CARY, N.C., Jan. 17, 2019 /PRNewswire/ -- NCI
Building Systems, Inc. (NYSE: NCS) ("NCI" or the
"Company") announced today that it has entered into a Unit Purchase
Agreement with Environmental Materials, LLC ("Environmental
Stoneworks") and certain of its affiliates to purchase 100% of the
outstanding limited liability company interests of Environmental
Stoneworks.
Under the terms of the Unit Purchase Agreement, NCI will pay
$186 million for the interests and
plans to finance the transaction through a combination of cash on
hand and borrowings under its existing revolving credit facilities.
The purchase price is subject to certain customary post-closing
adjustments including debt and working capital. During fiscal 2017,
Environmental Stoneworks generated $160
million in revenues. Based upon 2018E Adjusted EBITDA and
giving effect to anticipated cost synergies, the transaction is
expected to result in a purchase price multiple of 5.5x, with a
minimal impact on NCI's leverage ratio. The transaction closing is
subject to a number of customary conditions, including, among
others, the termination or expiration of the applicable waiting
period under the Hart-Scott-Rodino Antitrust Improvements Act of
1976, as amended. The transaction is expected to close during the
first quarter of 2019.
"The acquisition of Environmental Stoneworks significantly
increases NCI's geographical footprint in manufactured stone
products, one of the fastest growing categories of exterior
cladding materials. It positions us to better serve our residential
customers, while creating considerable cross selling opportunities
with our commercial customers," said James
S. Metcalf, Chairman of the Board and Chief Executive
Officer. "The transaction directly supports NCI's industrial logic
and value proposition adding to our already strong residential,
repair & remodel and commercial platform."
"Along with adding a profitable, growing business, we look
forward to welcoming Chuck Stein to
NCI as President of our combined stone businesses at the close of
the transaction," added Mr. Metcalf. "Chuck has served as President
and CEO of Environmental Stoneworks for over ten years and brings a
wealth of knowledge and experience in product innovation, business
expansion and transformative solutions that will be invaluable to
our customers."
Environmental Stoneworks is the only national manufacturer and
installer of stone veneer for the residential and commercial
markets. The company offers a broad range of products suitable for
local preferences along with installation services to ensure a
complete turnkey solution. Environmental Stoneworks has five
manufacturing facilities, twenty-one installation centers and
approximately 660 employees in the United
States.

What to do:
Translate this sentence from the acquisition announcement into Spanish: "The transaction is expected to close during the first quarter of 2019."

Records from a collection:
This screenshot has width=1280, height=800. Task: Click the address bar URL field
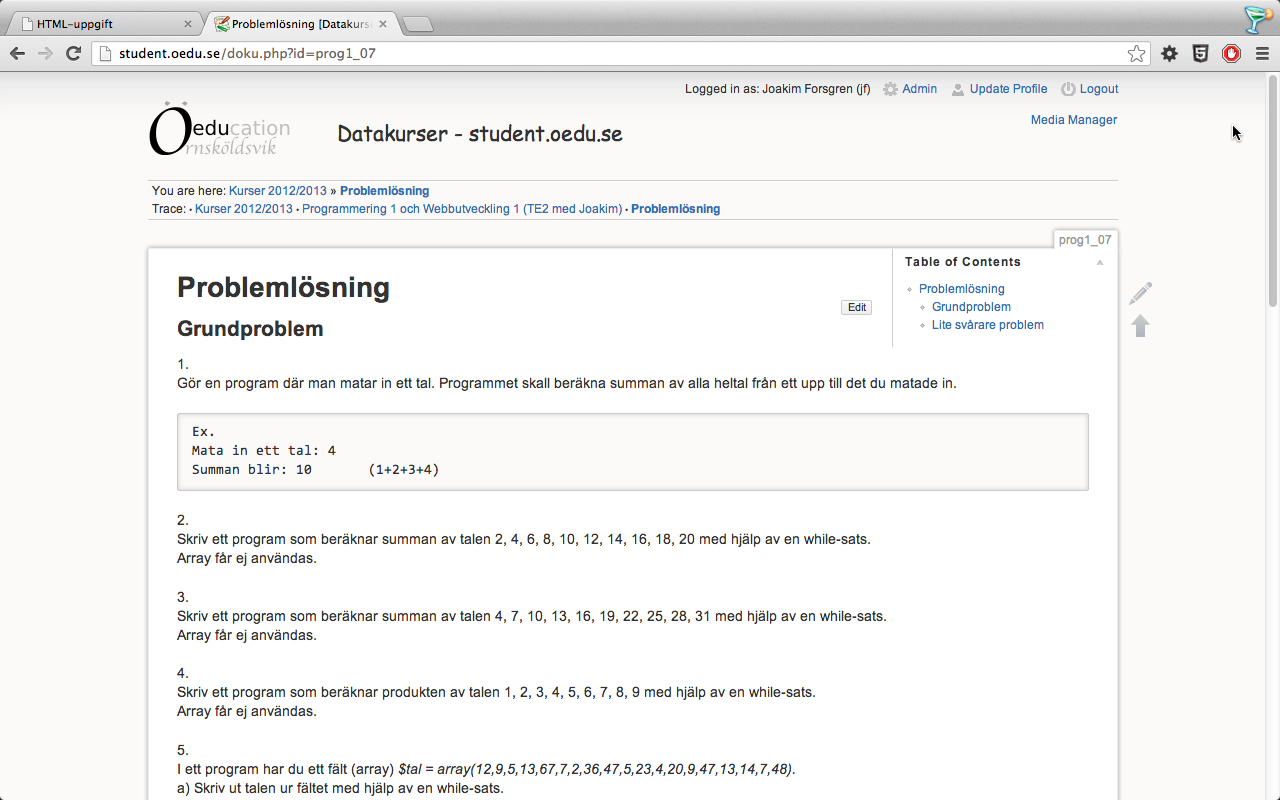click(x=600, y=54)
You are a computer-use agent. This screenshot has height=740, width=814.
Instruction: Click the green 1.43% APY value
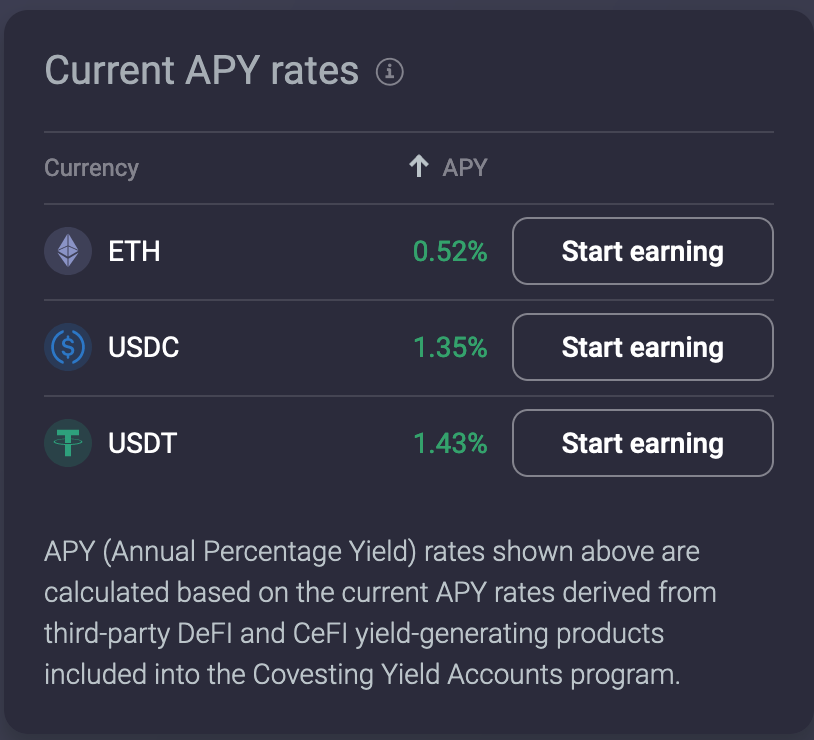(x=448, y=443)
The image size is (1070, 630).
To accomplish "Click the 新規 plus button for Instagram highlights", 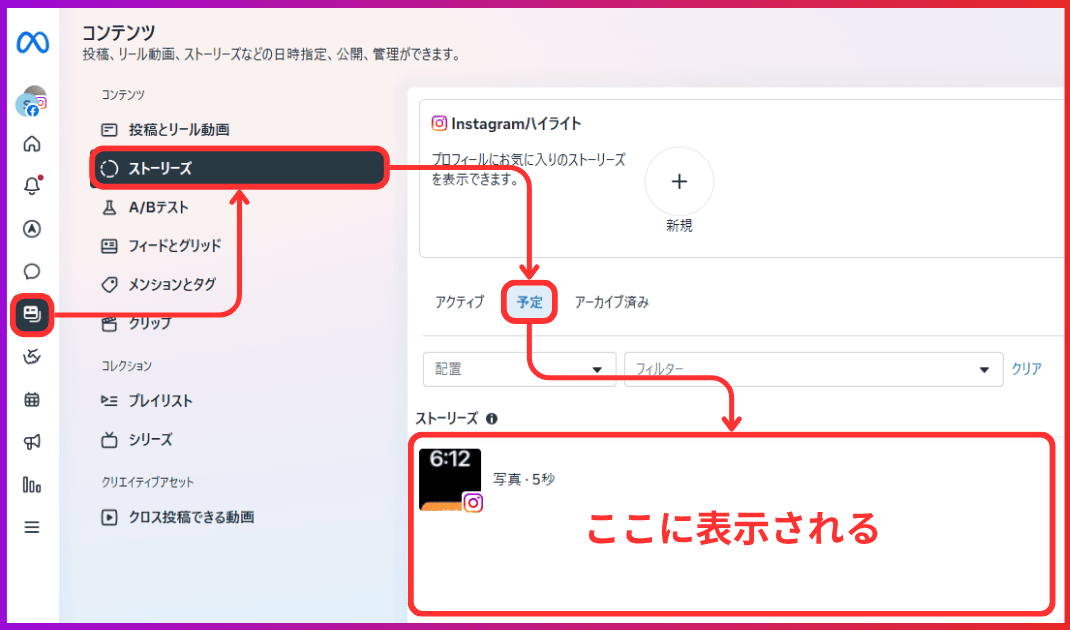I will (x=679, y=182).
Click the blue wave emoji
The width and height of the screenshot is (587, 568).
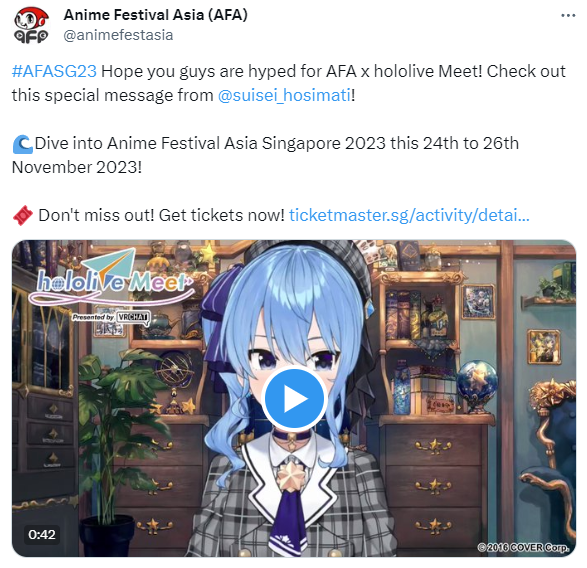coord(22,144)
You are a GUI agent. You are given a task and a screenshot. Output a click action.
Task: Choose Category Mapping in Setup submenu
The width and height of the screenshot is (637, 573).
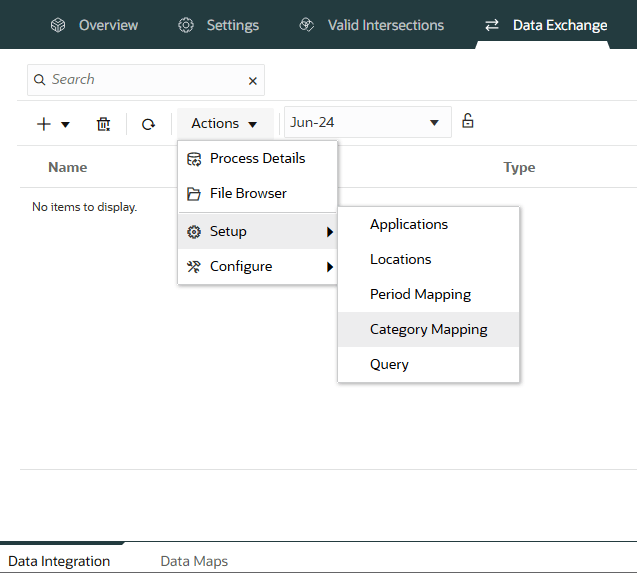pos(428,329)
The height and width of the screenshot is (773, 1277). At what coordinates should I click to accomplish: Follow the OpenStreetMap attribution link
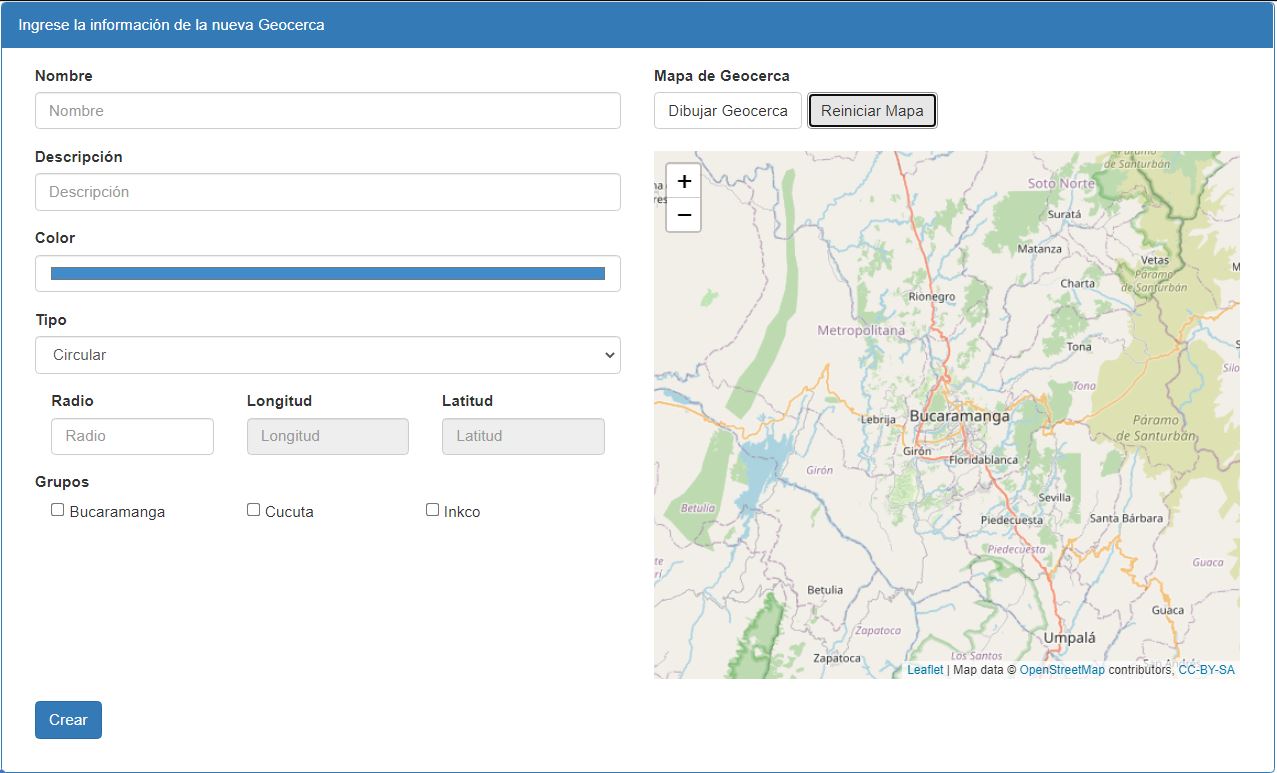1062,670
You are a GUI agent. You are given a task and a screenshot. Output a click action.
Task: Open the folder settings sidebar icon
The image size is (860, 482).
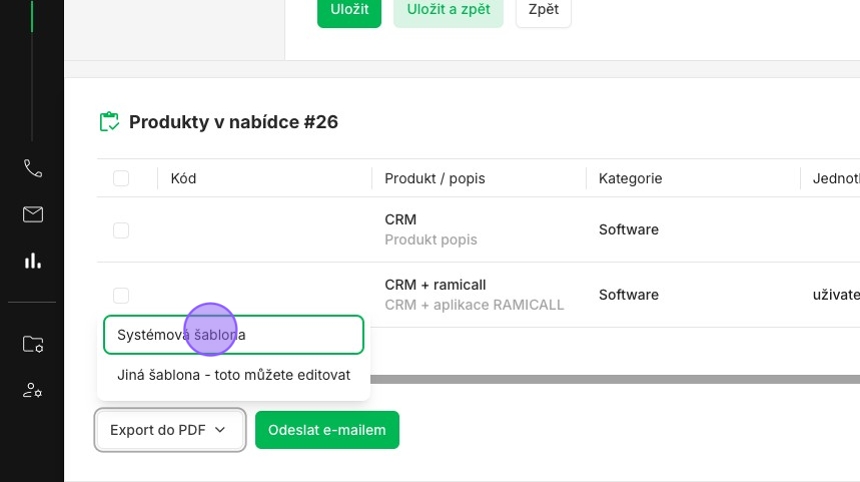click(x=33, y=344)
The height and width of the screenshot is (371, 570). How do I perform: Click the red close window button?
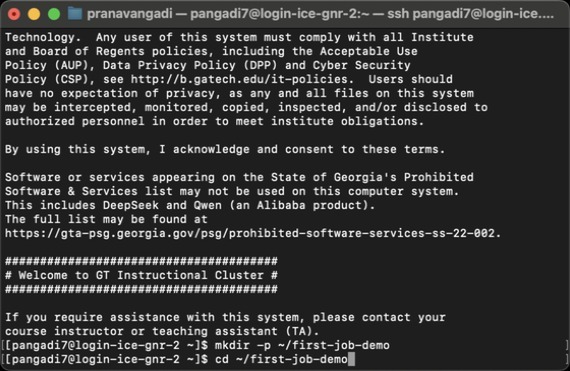(x=14, y=14)
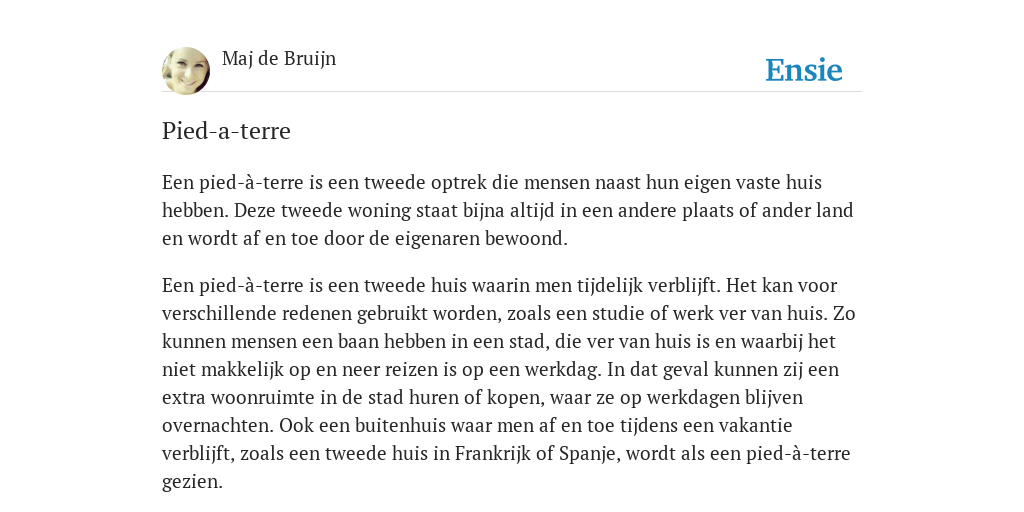Select the Pied-a-terre heading
Image resolution: width=1024 pixels, height=512 pixels.
pyautogui.click(x=226, y=131)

Response for this exercise:
Se espera que la transacción se cierre durante el primer trimestre de 2019.